Atomphysik: Die große Suche nach dem Kleinsten

(c) CERN
  • Drucken

Kommende Woche geht der LHC, der größte jemals gebaute Teilchen-Beschleuniger, am Kernforschungs-Zentrum CERN in Genf in Betrieb. Man erhofft sich völlig neue Erkenntnisse. Ein Lokalaugenschein.

LHC steht für „Large Hadron Collider“. Auch wenn man sich auf den ersten Blick nichts Genaues darunter vorstellen kann, so weiß man zumindest, dass es etwas Großes sein muss. Das simple Wort „groß“ mutet in diesem Zusammenhang allerdings fast ironisch an. „Gigantisch“ wäre angebrachter.

Die Anlage befindet sich am CERN in der Nähe von Genf und nähert sich nach fast zwanzig Jahren Bauzeit der Fertigstellung. CERN ist das größte Forschungszentrum für Elementarteilchenphysik weltweit. Man blickt dort mittlerweile auf eine Tradition von über fünfzig Jahren Forschung zurück. Hier wurden nicht nur neue Teilchen entdeckt und Nobelpreis-gekrönte Arbeiten geschrieben, sondern hier wurde ganz nebenbei auch das World Wide Web erfunden.

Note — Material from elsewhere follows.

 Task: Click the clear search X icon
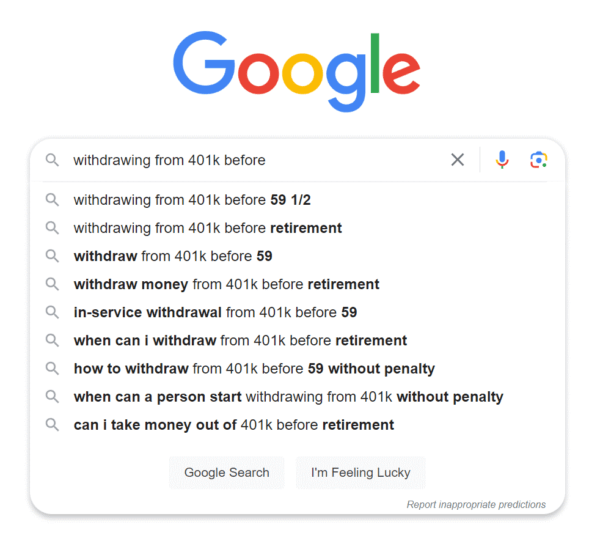pyautogui.click(x=457, y=160)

Das aktuelle Projekt LHC ist ein Elementarteilchen-Labor von bisher beispiellosen Ausmaßen. Einmal in Betrieb werden hier hauptsächlich Protonen – jene Bausteine, die zur Gruppe der Hadronen gehören und gemeinsam mit den Neutronen die Atomkerne bilden – zur Kollision gebracht. Dabei entsteht ein Feuerwerk von verschiedensten Teilchen, die meist nur unvorstellbar kurz leben, bevor sie weiter zerfallen. Je höher die Energie beim Zusammenstoß ist, desto schwerere Teilchen können entstehen. Im Moment sind die Forscher hinter besonders massiven Teilchen her – die leichteren sind schon recht gut erforscht. Seit Jahren hinken die Labors den Theorien hinterher. Mit dem LHC soll sich das ändern.

Mehr Stahl als im Eiffelturm

Die Protonen bewegen sich in einem ringförmigen Tunnel mit 27 Kilometern Umfang, in etwa hundert Metern Tiefe, gegenläufig, in zwei getrennten luftleeren Röhren. An vier Stellen werden diese zusammengeführt, die Teilchenstrahlen kollidieren. Dort sitzen die Detektoren für die Experimente, die CMS, ATLAS, ALICE und LHCb heißen.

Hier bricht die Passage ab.